Policy Gradient for LQR with Domain Randomization

Fujinami, Tesshu, Lee, Bruce D., Matni, Nikolai, Pappas, George J.

arXiv.org Artificial Intelligence 

-- Domain randomization (DR) enables sim-to-real transfer by training controllers on a distribution of simulated environments, with the goal of achieving robust performance in the real world. Although DR is widely used in practice and is often solved using simple policy gradient (PG) methods, understanding of its theoretical guarantees remains limited. T oward addressing this gap, we provide the first convergence analysis of PG methods for domain-randomized linear quadratic regulation (LQR). We show that PG converges globally to the minimizer of a finite-sample approximation of the DR objective under suitable bounds on the heterogeneity of the sampled systems. We also quantify the sample-complexity associated with achieving a small performance gap between the sample-average and population-level objectives. Additionally, we propose and analyze a discount-factor annealing algorithm that obviates the need for an initial jointly stabilizing controller, which may be challenging to find. Empirical results support our theoretical findings and highlight promising directions for future work, including risk-sensitive DR formulations and stochastic PG algorithms.
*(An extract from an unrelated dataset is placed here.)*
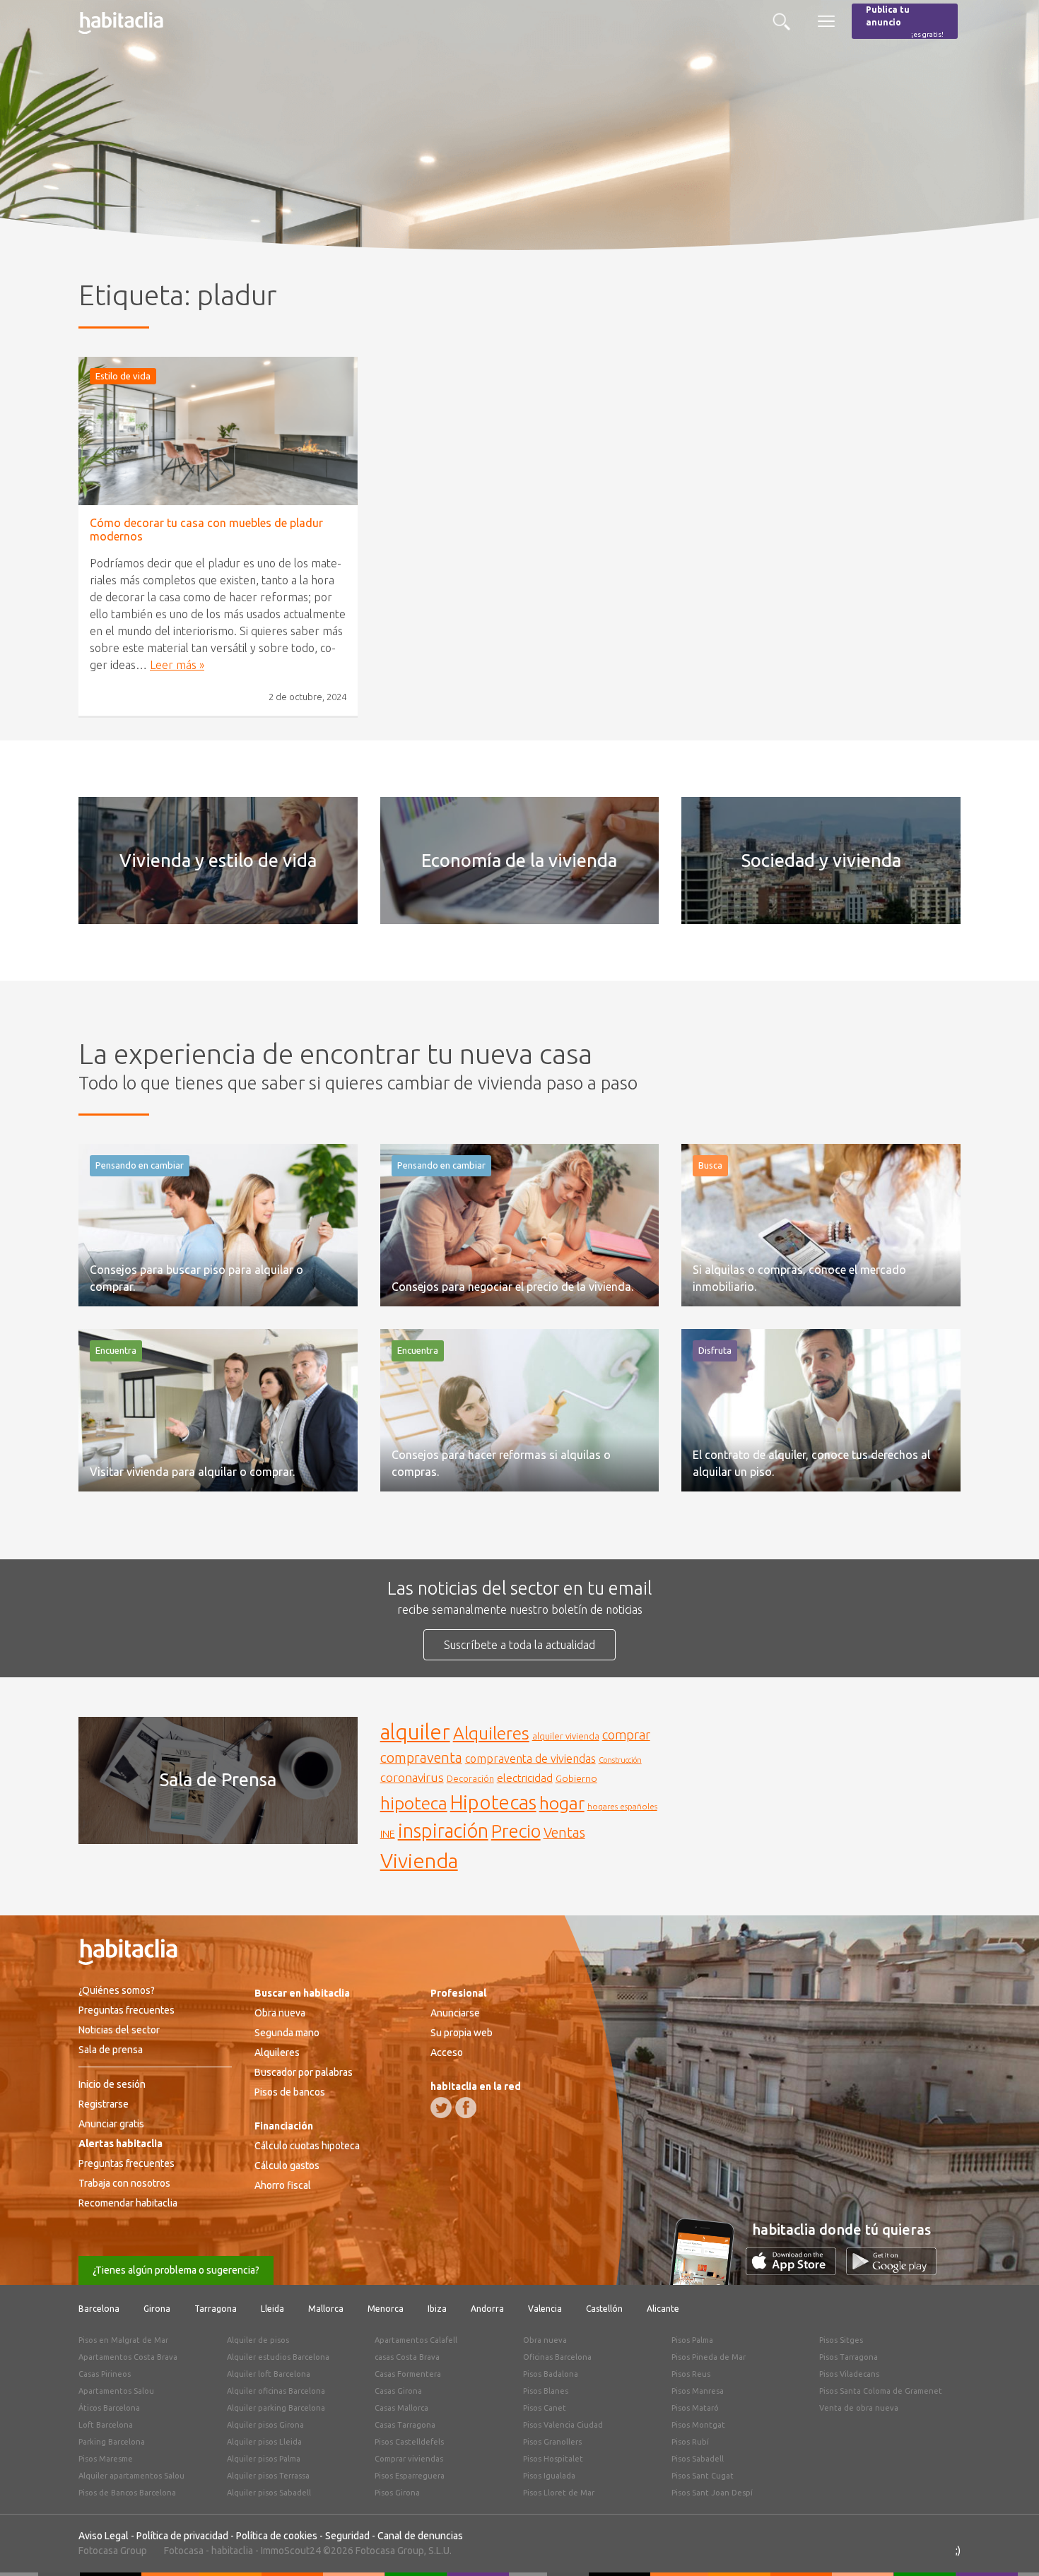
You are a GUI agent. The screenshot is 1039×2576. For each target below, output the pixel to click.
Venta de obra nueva (858, 2408)
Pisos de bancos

Domain randomization (DR) has emerged as a dominant paradigm to enable transfer of policies optimized in simulation to the real world by randomizing simulator parameters during training [1-3]. In doing so, just as with robust control, DR accounts for discrepancies between the model used in simulation to synthesize a policy and the system that it is deployed on. Since DR does not solely focus on optimizing the worst-case performance, it can result in less conservative controller performance while still ensuring robust stability with high probability. Furthermore, DR can be easily implemented via first order methods. This makes it straightforward to incorporate into a wide variety of reinforcement learning schemes and to benefit from the increasing availability of parallel computation. Despite the ease with which DR can be implemented using first order methods, ensuring convergence of these methods remains a critical challenge, with practitioners relying upon complex scheduling of various hyperparameters in the optimization procedure [3].